We use a novel permutation approach to demonstrate the significant superiority of models of sequence evolution that allow stem and loop regions to evolve according to separate models and, in common with previous studies, we show that 16-state models that take base pairing of stems into account are significantly better than simpler, 4-state, single-nucleotide models. One of these 16-state models has been applied to the phylogeny of the Bilateria using small subunit rRNA (SSU) sequences. Our optimal tree largely echoes previous results based on SSU in particular supporting the tripartite Bilaterian tree of deuterostomes, lophotrochozoans, and ecdysozoans. There are also a number of differences, however, perhaps most important of which is the observation of a clade consisting of the gastrotrichs plus platyheminthes that is basal to all other lophotrochozoan taxa. Use of 16-state models also appears to reduce the Bayesian support given to certain biologically improbable groups found using standard 4-state models.

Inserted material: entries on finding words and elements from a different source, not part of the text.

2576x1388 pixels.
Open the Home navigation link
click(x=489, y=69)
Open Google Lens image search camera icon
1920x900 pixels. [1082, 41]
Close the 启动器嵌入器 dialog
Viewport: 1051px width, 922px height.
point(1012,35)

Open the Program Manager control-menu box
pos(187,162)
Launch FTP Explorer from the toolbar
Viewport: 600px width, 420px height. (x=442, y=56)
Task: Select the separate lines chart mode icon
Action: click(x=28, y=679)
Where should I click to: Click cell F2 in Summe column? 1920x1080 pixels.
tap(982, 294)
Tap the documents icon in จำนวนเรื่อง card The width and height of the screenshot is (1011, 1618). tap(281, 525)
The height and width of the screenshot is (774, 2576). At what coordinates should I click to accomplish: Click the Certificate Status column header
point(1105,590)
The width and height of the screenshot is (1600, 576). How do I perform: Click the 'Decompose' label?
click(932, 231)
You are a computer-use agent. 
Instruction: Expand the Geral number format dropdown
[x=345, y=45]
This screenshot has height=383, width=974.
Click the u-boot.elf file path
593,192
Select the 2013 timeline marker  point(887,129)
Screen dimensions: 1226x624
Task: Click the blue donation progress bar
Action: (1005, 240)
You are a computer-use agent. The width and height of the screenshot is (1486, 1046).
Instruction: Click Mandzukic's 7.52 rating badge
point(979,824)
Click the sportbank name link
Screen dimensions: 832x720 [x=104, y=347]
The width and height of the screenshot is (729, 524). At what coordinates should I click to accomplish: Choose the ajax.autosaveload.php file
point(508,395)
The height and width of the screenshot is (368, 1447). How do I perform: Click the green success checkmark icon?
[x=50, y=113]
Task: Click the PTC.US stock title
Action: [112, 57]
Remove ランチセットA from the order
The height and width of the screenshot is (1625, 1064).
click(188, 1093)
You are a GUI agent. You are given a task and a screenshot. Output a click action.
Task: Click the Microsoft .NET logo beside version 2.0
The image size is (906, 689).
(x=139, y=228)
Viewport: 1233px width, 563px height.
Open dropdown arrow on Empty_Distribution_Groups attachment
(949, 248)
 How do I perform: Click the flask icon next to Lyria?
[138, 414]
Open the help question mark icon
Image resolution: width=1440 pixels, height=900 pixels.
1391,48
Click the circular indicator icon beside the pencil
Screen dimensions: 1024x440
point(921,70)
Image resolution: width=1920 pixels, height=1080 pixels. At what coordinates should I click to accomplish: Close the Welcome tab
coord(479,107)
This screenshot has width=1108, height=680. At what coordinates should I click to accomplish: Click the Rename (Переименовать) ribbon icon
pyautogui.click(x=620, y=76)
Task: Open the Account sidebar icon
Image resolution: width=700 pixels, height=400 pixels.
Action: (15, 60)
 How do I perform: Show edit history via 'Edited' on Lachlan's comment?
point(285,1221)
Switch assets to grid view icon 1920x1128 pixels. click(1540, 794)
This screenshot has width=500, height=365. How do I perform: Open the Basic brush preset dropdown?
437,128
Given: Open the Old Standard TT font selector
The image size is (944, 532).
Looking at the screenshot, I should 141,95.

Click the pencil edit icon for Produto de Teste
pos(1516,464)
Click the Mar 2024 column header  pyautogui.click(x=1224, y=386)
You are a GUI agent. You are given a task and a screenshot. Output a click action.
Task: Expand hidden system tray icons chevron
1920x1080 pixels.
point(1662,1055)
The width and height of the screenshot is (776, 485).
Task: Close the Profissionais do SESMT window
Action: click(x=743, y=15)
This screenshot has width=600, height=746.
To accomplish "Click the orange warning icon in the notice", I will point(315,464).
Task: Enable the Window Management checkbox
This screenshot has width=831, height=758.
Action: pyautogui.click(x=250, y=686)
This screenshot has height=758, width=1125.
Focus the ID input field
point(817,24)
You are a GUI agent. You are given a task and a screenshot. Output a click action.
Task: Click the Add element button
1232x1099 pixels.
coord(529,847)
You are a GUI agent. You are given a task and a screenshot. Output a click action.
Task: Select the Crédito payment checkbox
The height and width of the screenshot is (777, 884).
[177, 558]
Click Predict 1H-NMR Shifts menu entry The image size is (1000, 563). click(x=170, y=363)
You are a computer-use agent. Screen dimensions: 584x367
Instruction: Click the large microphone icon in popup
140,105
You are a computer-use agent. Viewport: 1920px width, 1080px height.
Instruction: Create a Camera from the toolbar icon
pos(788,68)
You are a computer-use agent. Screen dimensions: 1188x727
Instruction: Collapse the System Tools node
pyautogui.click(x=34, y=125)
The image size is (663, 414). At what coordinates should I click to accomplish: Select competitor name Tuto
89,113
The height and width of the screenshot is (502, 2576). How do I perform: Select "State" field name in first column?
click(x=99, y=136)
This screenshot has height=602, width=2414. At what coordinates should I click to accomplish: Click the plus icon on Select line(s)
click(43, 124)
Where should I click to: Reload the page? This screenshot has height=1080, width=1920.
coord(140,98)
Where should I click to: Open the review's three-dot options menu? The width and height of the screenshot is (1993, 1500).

Key Words: ribosomal RNA phylogeny Bilateria secondary structure maximum likelihood Bayesian analysis
![]() |
Introduction |
---|
![]() ![]() ![]() ![]() ![]() ![]() ![]() ![]() ![]() |
---|
An important aspect of rRNA genes that has largely been ignored by zoologists when reconstructing bilaterian phylogenies is that the functional RNAs transcribed from these genes have a complex secondary structure mediated by base pairing between sometimes distant regions of the rRNA molecule. By accounting for this secondary structure in the models of evolution used in phylogeny reconstruction, we might hope to improve the reliability of the bilaterian tree.
rRNAs consist of base paired stem and unpaired loop regions. The pairing within the stems involves the Watson-Crick A:U, G:C pairs and the noncanonical G:U pair; other pairings exist, but they are rare enough to be disregarded in the current context. The constraints arising from the need to conserve secondary structure have important effects on the evolution of the stem sequences that differ from those of the loop regions. In essence, because there is selective pressure for the maintenance of rRNA secondary structure potential substitutions affecting one half of a pair of stem nucleotides have a different probability of fixation compared to the equivalent nucleotide in a loop. More specifically, in stem regions, changes from a base paired state to an unpaired state tend to be strongly selected against. Moreover, not all changes between sets of pairing bases are equal. Changes between A:U and G:U and between G:U and G:C each involve a single change and are therefore common. Changing between A:U and G:C or between U:A and C:G can also relatively easily occur involving two changes with the stable transitional state G:U or U:G. Changing from any of A:U, G:U, and G:C to their counterparts U:A, U:G, or C:G on the other hand necessitates either two simultaneous changes which is very unlikely or passage via an unpaired transitional state which is presumably maladapative. Such changes are correspondingly much rarer.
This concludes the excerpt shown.